[Task requirements]: Output all of the data verbatim.

[Source data]:
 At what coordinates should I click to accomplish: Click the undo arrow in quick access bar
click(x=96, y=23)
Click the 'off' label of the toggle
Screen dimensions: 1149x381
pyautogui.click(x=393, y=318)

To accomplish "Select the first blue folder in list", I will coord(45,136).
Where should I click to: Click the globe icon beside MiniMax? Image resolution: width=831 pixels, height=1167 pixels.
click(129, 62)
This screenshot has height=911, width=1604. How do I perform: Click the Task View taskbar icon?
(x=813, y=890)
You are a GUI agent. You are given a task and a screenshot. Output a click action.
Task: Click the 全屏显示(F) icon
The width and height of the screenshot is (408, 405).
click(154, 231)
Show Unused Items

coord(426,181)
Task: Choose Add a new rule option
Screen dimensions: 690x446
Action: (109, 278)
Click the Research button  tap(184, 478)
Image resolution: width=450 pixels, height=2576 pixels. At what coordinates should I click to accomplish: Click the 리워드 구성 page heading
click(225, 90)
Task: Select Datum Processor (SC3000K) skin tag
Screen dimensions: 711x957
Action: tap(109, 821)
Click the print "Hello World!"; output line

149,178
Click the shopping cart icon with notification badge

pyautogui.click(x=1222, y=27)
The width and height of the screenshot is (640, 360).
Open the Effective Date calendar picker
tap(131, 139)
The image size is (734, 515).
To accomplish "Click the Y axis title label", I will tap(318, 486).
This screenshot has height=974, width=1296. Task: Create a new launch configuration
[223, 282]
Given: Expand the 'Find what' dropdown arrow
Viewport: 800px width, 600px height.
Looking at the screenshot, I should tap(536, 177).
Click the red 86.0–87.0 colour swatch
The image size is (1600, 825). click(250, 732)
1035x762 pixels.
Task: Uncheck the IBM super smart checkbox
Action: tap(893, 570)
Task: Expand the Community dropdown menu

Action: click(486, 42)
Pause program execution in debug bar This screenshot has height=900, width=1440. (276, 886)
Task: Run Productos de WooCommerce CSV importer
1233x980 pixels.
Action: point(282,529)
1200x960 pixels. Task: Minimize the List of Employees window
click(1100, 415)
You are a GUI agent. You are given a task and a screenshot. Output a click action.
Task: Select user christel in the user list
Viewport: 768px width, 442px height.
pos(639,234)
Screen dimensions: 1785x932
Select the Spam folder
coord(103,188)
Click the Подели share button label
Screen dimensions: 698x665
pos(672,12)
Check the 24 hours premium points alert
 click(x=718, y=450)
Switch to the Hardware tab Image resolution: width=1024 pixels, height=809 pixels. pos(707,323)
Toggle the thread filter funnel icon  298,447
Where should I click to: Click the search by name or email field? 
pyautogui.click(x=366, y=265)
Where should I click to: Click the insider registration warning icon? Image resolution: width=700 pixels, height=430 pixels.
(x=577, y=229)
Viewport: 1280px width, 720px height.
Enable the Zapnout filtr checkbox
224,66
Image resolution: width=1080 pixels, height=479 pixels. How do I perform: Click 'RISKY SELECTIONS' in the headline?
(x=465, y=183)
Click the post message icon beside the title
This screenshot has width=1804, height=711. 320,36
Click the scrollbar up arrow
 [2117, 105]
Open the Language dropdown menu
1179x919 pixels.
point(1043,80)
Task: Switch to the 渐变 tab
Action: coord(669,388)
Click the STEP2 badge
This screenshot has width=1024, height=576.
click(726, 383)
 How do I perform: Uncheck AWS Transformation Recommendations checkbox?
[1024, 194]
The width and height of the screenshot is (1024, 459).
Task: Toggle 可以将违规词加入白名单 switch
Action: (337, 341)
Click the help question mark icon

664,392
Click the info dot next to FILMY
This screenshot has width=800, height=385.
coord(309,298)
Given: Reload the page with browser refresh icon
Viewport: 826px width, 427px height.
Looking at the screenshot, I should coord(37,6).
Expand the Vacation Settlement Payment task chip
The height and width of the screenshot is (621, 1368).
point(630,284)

[Reply to the exercise]:
 At what coordinates should I click to accomplish: Click the undo arrow in quick access bar
click(x=96, y=23)
Click the 'off' label of the toggle
Screen dimensions: 1149x381
pyautogui.click(x=393, y=318)

To accomplish "Select the first blue folder in list", I will coord(45,136).
Where should I click to: Click the globe icon beside MiniMax? Image resolution: width=831 pixels, height=1167 pixels.
click(129, 62)
This screenshot has height=911, width=1604. How do I perform: Click the Task View taskbar icon?
(x=813, y=890)
You are a GUI agent. You are given a task and a screenshot. Output a click action.
Task: Click the 全屏显示(F) icon
The width and height of the screenshot is (408, 405).
click(154, 231)
Show Unused Items

coord(426,181)
Task: Choose Add a new rule option
Screen dimensions: 690x446
Action: (109, 278)
Click the Research button  tap(184, 478)
Image resolution: width=450 pixels, height=2576 pixels. At what coordinates should I click to accomplish: Click the 리워드 구성 page heading
click(225, 90)
Task: Select Datum Processor (SC3000K) skin tag
Screen dimensions: 711x957
Action: tap(109, 821)
Click the print "Hello World!"; output line

149,178
Click the shopping cart icon with notification badge

pyautogui.click(x=1222, y=27)
The width and height of the screenshot is (640, 360).
Open the Effective Date calendar picker
tap(131, 139)
The image size is (734, 515).
To accomplish "Click the Y axis title label", I will tap(318, 486).
This screenshot has height=974, width=1296. Task: Create a new launch configuration
[223, 282]
Given: Expand the 'Find what' dropdown arrow
Viewport: 800px width, 600px height.
Looking at the screenshot, I should tap(536, 177).
Click the red 86.0–87.0 colour swatch
The image size is (1600, 825). click(250, 732)
1035x762 pixels.
Task: Uncheck the IBM super smart checkbox
Action: tap(893, 570)
Task: Expand the Community dropdown menu

Action: click(486, 42)
Pause program execution in debug bar This screenshot has height=900, width=1440. (276, 886)
Task: Run Productos de WooCommerce CSV importer
1233x980 pixels.
Action: point(282,529)
1200x960 pixels. Task: Minimize the List of Employees window
click(1100, 415)
You are a GUI agent. You are given a task and a screenshot. Output a click action.
Task: Select user christel in the user list
Viewport: 768px width, 442px height.
pos(639,234)
Screen dimensions: 1785x932
Select the Spam folder
coord(103,188)
Click the Подели share button label
Screen dimensions: 698x665
pos(672,12)
Check the 24 hours premium points alert
 click(x=718, y=450)
Switch to the Hardware tab Image resolution: width=1024 pixels, height=809 pixels. pos(707,323)
Toggle the thread filter funnel icon  298,447
Where should I click to: Click the search by name or email field? 
pyautogui.click(x=366, y=265)
Where should I click to: Click the insider registration warning icon? Image resolution: width=700 pixels, height=430 pixels.
(x=577, y=229)
Viewport: 1280px width, 720px height.
Enable the Zapnout filtr checkbox
224,66
Image resolution: width=1080 pixels, height=479 pixels. How do I perform: Click 'RISKY SELECTIONS' in the headline?
(x=465, y=183)
Click the post message icon beside the title
This screenshot has width=1804, height=711. 320,36
Click the scrollbar up arrow
 [2117, 105]
Open the Language dropdown menu
1179x919 pixels.
point(1043,80)
Task: Switch to the 渐变 tab
Action: coord(669,388)
Click the STEP2 badge
This screenshot has width=1024, height=576.
click(726, 383)
 How do I perform: Uncheck AWS Transformation Recommendations checkbox?
[1024, 194]
The width and height of the screenshot is (1024, 459).
Task: Toggle 可以将违规词加入白名单 switch
Action: (337, 341)
Click the help question mark icon

664,392
Click the info dot next to FILMY
This screenshot has width=800, height=385.
coord(309,298)
Given: Reload the page with browser refresh icon
Viewport: 826px width, 427px height.
Looking at the screenshot, I should coord(37,6).
Expand the Vacation Settlement Payment task chip
The height and width of the screenshot is (621, 1368).
point(630,284)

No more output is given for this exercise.